For the six months ended July 31, 2018, Invictus generated unaudited revenue and EBITDA (earnings before interest, taxes, depreciation and amortization) of $1.8-million and $9.3-million, respectively. Invictus had $10.7-million in cash as at July 31, 2018. For the nine months ended Aug. 31, 2018, GTEC had no revenue and unaudited EBITDA of $7.2-million. GTEC had $4.4-million in cash as at Aug. 31, 2018.
"As we now see the cannabis industry shift into non-medical use in Canada, and further medical markets expanding globally, this merger is synergistic and complementary. Combined, we offer a much stronger team with aligned visions on executing a pathway to become a global leader within the cannabis industry," said Norton Singhavon, chairman and chief executive officer of GTEC.
"We have been pleased with the continued execution of the team and business strategy at GTEC," said George E. Kveton, chief executive officer of Invictus. "The dedication to producing a premium product medical and adult-use recreational portfolio for the industry has always been our relentless pursuit. This merger allows for both companies to leverage the combined core competencies to further execute our vision to be at the forefront of the Canadian cannabis industry and beyond."
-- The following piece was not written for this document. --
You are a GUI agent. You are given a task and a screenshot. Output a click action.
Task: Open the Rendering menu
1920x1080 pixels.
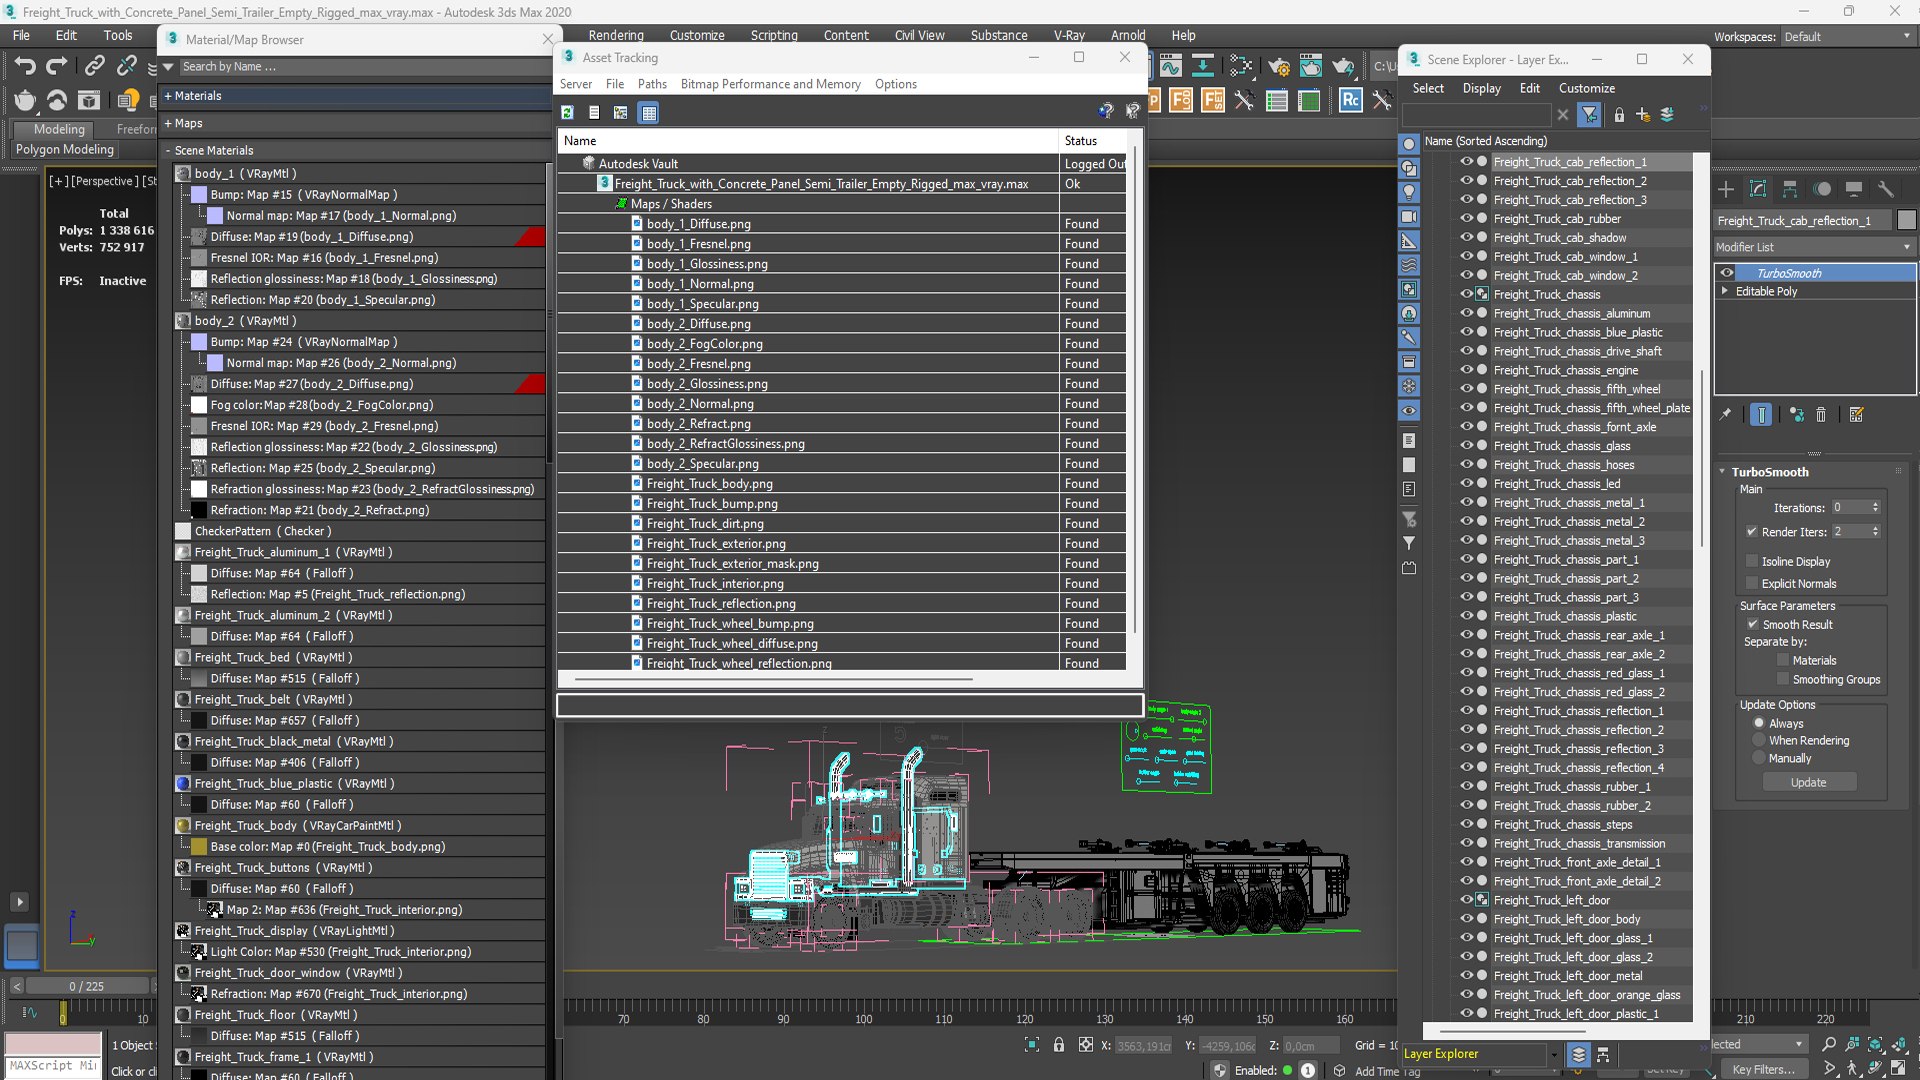tap(616, 35)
The transaction will require approval by at least 66-2/3rds of the votes cast by shareholders of GTEC at a special meeting of the shareholders of GTEC. It is anticipated that the directors, officers and insiders of GTEC and Invictus will enter into support agreements, pursuant to which they will agree to vote their shares in favour of the transaction.
The transaction will be effected by way of a plan of arrangement completed under the Business Corporations Act (British Columbia). The transaction remains subject to board approval of both parties, shareholder approval, regulatory approval from the TSX-V and court approval, as applicable. The agreement remains subject to approval of the board of Invictus.
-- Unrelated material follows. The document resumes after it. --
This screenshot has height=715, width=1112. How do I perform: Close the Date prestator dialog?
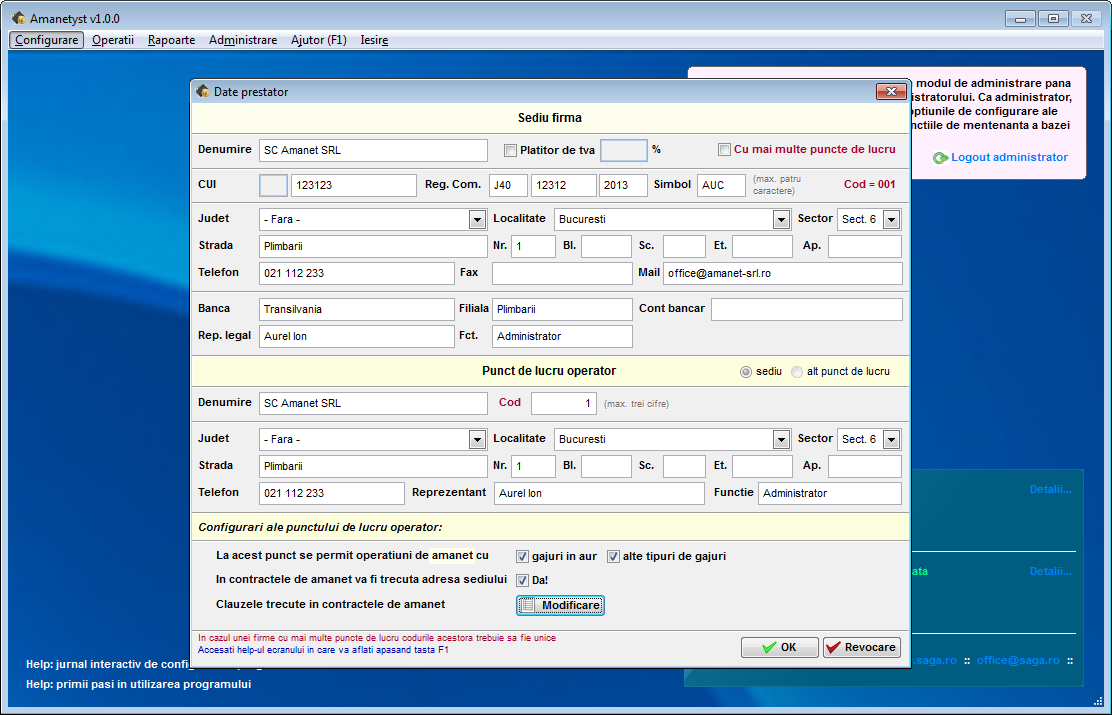click(890, 91)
Subject to TSX-V approval, Invictus will advance an amount equal to $500,000 of a non-revolving unsecured convertible loan at an interest rate of prime plus 8 per cent. The convertible debenture is part of an up-to-$6-million loan facility provided by Invictus to GTEC as previously disclosed on Aug. 30, 2018, Oct. 19, 2018, and Oct. 23, 2018.
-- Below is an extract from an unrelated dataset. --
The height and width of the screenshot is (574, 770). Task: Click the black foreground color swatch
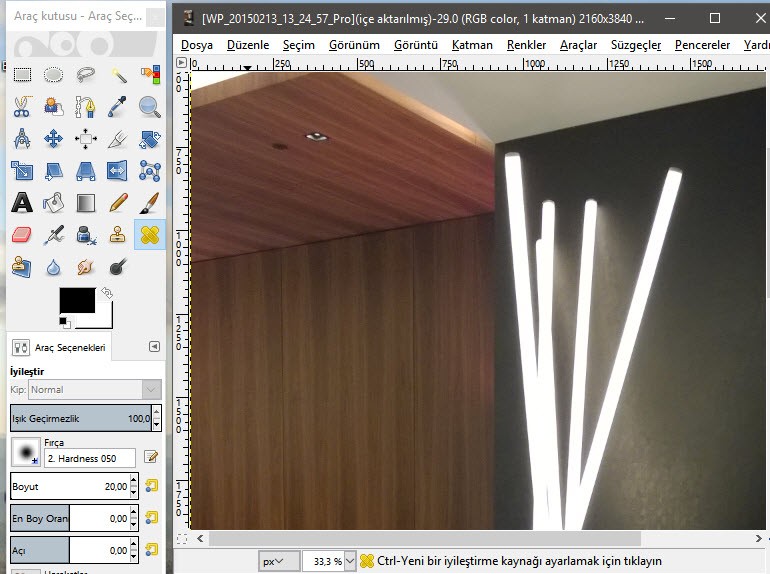(x=77, y=299)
It is anticipated that Invictus and/or GTEC will hire financial advisers in connection with the transaction. The appointment of such advisers will be disclosed at such time.
About Invictus MD Strategies Corp.
Invictus is a global cannabis company offering a selection of products under a wide range of brands. The company's integrated sales approach is defined by five pillars of distribution, including medical, adult use, international, licensed producer to licensed producer and retail stores.
About GTEC Holdings Ltd.
GTEC was founded in 2017 to capitalize on opportunities in the nascent and rapidly growing legal cannabis industry. GTEC is focused on growing premium-quality craft cannabis in purpose-built indoor facilities. GTEC currently holds a 100-per-cent interest in GreenTec Bio-Pharmaceuticals Corp., Alberta Craft Cannabis Inc. Grey Bruce Farms Inc., Tumbleweed Farms Corp., Zenalytic Laboratories Ltd. and Spectre Labs Inc.